Segment Start: Data for this exercise
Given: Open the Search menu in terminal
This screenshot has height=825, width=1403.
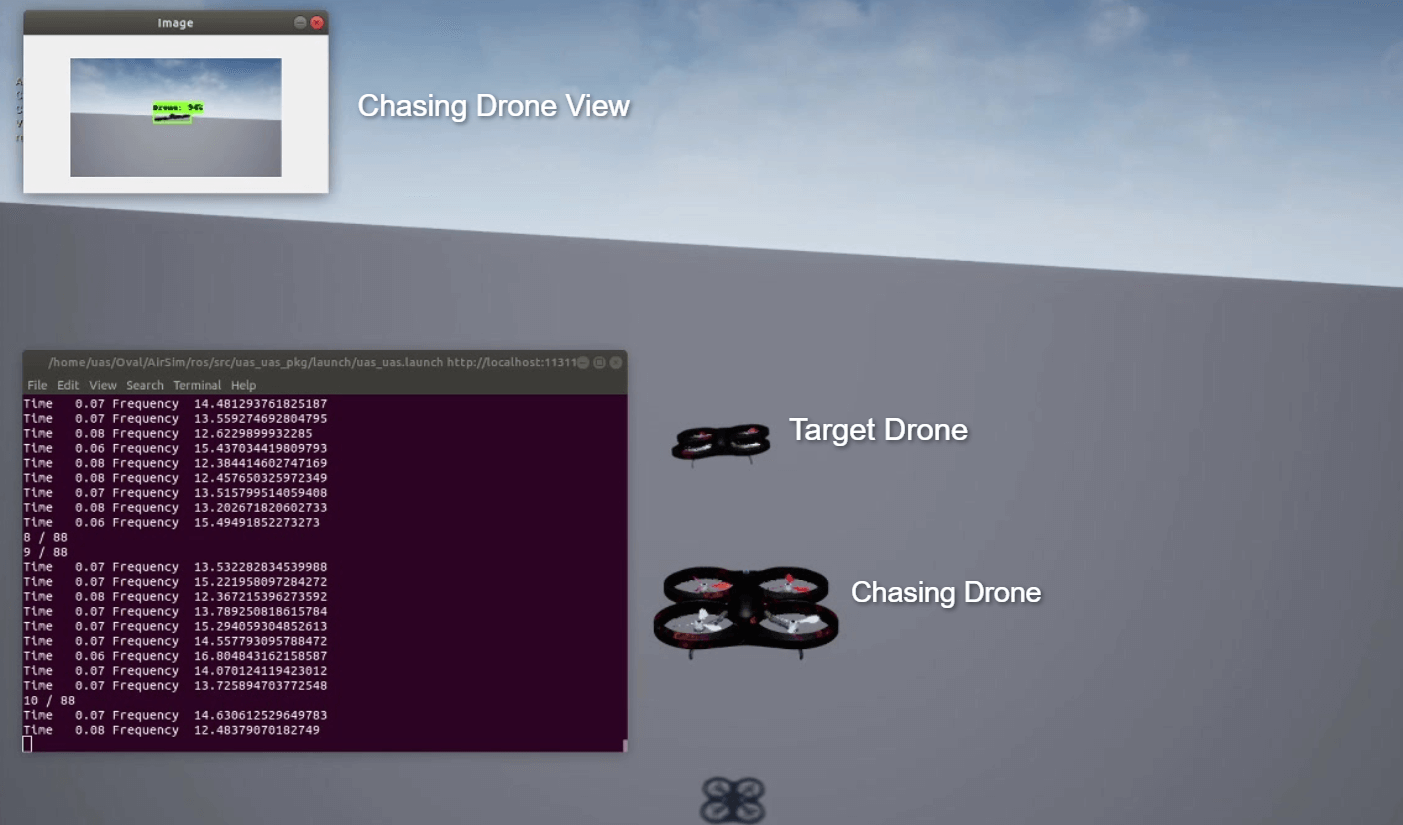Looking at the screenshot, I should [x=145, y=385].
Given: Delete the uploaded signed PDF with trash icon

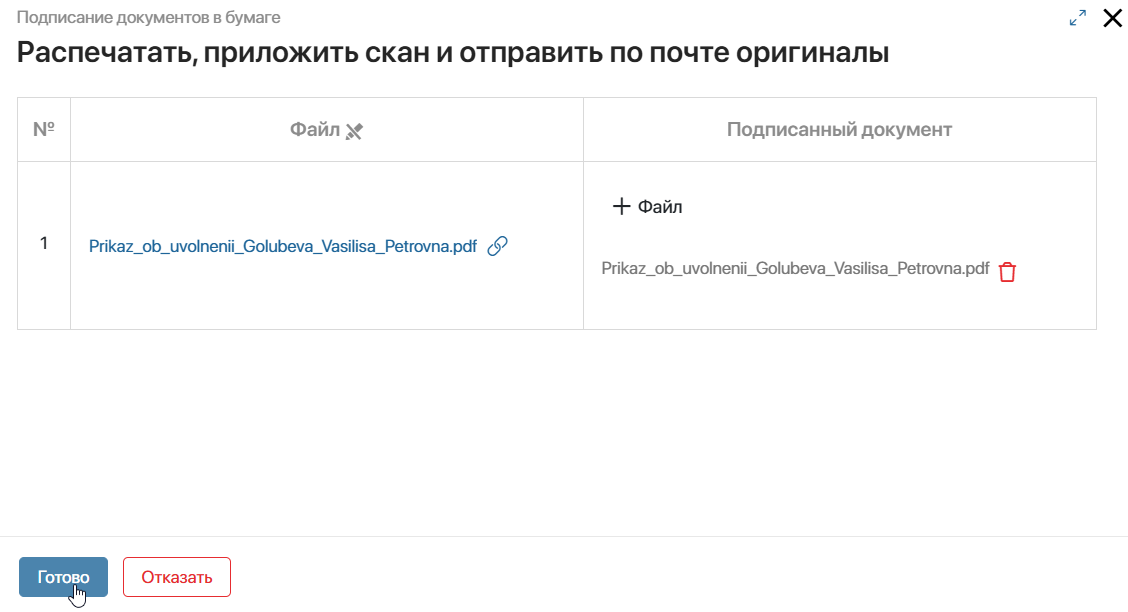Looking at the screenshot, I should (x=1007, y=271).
Segment End: Data for this exercise
» Task objective:
In your copy, include no pictures; print every line above exactly.

» Result:
Given: Open the Search menu in terminal
This screenshot has height=825, width=1403.
Looking at the screenshot, I should [x=145, y=385].
Given: Delete the uploaded signed PDF with trash icon

Looking at the screenshot, I should (x=1007, y=271).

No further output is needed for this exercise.